— start MATERIAL SUPPLIED —
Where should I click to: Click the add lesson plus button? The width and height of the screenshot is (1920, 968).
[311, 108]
— end MATERIAL SUPPLIED —
— start MATERIAL SUPPLIED —
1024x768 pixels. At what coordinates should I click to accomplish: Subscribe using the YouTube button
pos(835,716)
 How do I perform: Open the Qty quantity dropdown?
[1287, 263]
— end MATERIAL SUPPLIED —
→ **SHORT PROBLEM**:
Pick out every line in the material above that contains the word "click".

→ **EXERCISE ANSWER**:
Where should I click to: Click the add lesson plus button? The width and height of the screenshot is (1920, 968).
1024x768 pixels. At what coordinates should I click to accomplish: Subscribe using the YouTube button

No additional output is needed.